Planning commissioners indicated the rezoning is likely on track for passage before the end of the year.

“This vote is a key milestone in the process of approving this unique and innovative plan, one that is shaped by the Gowanus community, and stands for equity and sustainability in this great city of ours,” Ken Knuckles, CPC vice chairman, said in his remarks Tuesday morning. “This plan is built on community engagement … and demonstrates how a hugely collaborative process can lead to an outstanding result.”

The mayor had hoped to rezone 15 neighborhoods as part of his ambitious plan to create and preserve 200,000 units of below-market housing, but has only managed to accomplish a third of his goals. After the early success of rezoning East New York in 2016, the de Blasio administration struggled to convince City Council members and community leaders still smarting over Mayor Michael Bloomberg’s dramatic makeover of the city that his plans would provide truly affordable levels of housing without displacing longtime residents and businesses. 

Campaigns to rezone Long Island City, Queens; Bushwick, Brooklyn; and Southern Boulevard in the Bronx fell apart. SoHo and NoHo’s rezoning could be next, after a Manhattan community board opposed it and Manhattan Borough President Gale Brewer said the plan “needs work.” Even successful efforts to rezone areas like the Bay Street Corridor in Staten Island have been met with vehement opposition.

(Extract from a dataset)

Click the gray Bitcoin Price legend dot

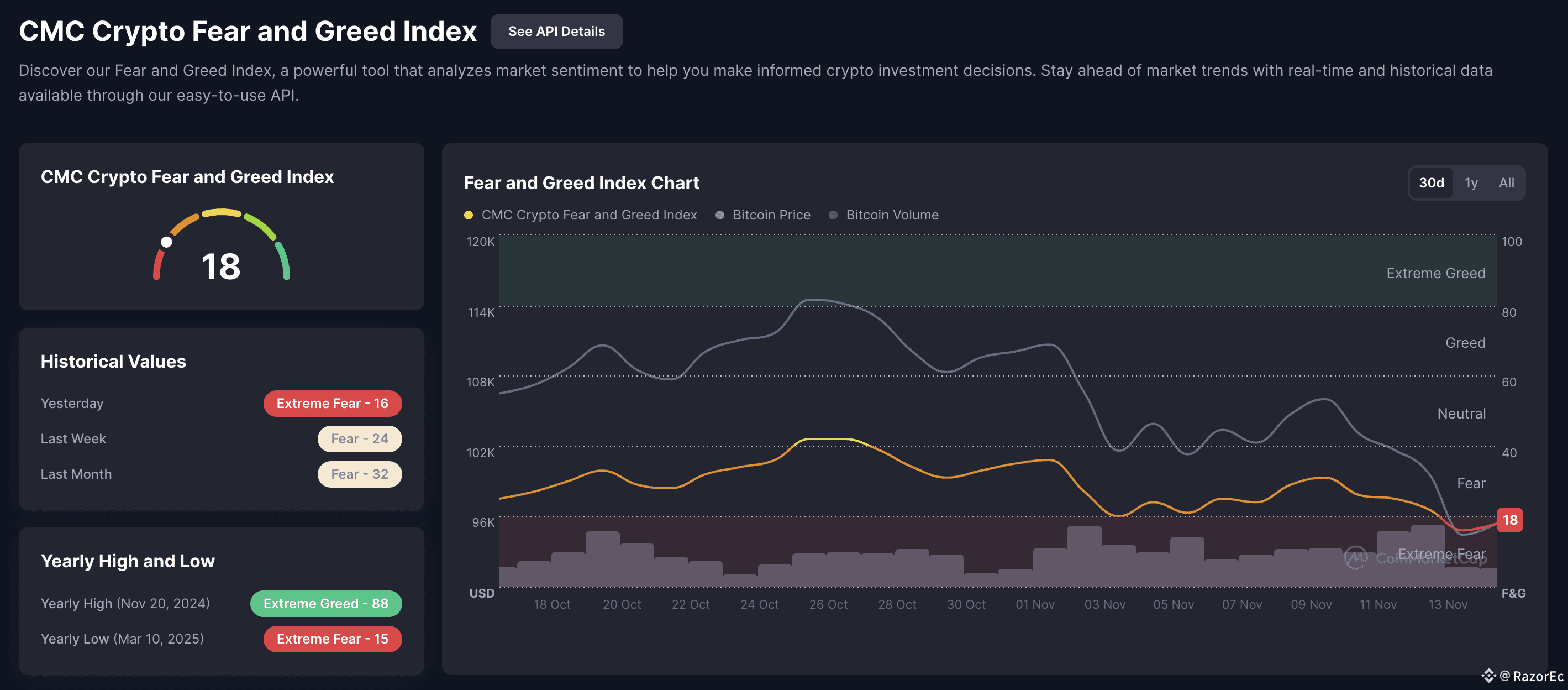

But de Blasio has found success in Gowanus, a neighborhood he used to represent as a council member. A judge dismissed a lawsuit from community groups against the rezoning in March and the plan earned support from de Blasio’s likely successor, Brooklyn Borough President Eric Adams, who added his own recommendations.

Now, the City Council will have the final say on the matter. Council Members Brad Lander and Stephen Levin, who represent the area, want the city to commit to funding $200 million in repairs for two public housing complexes in the neighborhood before they can support the plan.

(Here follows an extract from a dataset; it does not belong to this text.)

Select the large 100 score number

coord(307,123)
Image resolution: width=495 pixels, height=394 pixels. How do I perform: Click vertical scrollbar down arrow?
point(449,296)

CPC’s approval of the Gowanus rezoning comes on the same day that the board voted in favor of the New York Blood Center’s plan to replace its three-story Upper East Side headquarters with a nearly 600,000-square-foot “life sciences hub,” an industry de Blasio pumped $1 billion in to help grow in the city. The Blood Center will retain some of the space and teamed with Longfellow Real Estate Partners to lease the rest to for-profit companies.